[Dataset entries]
------

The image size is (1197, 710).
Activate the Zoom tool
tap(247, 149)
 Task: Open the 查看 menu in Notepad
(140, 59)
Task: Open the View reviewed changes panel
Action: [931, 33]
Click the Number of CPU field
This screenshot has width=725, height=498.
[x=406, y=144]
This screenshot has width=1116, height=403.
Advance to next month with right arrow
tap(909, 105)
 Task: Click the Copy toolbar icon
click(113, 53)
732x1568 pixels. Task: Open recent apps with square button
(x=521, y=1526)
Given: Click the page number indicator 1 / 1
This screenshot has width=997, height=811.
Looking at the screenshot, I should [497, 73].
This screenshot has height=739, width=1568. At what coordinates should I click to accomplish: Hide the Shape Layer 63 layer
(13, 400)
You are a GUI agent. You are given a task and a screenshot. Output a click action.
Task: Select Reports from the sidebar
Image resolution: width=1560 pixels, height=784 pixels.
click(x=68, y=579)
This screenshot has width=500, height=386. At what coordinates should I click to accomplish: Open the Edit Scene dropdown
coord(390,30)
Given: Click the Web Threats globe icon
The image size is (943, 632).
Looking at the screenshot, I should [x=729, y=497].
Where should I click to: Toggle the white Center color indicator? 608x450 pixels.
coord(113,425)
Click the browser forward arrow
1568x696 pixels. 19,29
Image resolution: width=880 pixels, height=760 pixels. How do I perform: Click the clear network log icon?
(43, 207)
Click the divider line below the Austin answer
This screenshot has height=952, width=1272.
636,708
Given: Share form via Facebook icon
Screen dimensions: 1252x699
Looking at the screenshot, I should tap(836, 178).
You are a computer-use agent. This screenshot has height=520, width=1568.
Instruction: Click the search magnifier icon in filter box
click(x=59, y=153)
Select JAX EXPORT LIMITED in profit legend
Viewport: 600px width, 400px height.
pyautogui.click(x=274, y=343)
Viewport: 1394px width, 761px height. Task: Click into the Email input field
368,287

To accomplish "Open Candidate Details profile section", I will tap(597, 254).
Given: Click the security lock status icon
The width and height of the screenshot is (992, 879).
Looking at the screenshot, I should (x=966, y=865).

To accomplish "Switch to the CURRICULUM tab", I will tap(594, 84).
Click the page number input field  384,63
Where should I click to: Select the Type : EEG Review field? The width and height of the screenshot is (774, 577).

------

■ Your assignment
Show the lines where the word "page" appears in the entries.

■ Expected answer
Given: Click the page number indicator 1 / 1
Click the page number input field  384,63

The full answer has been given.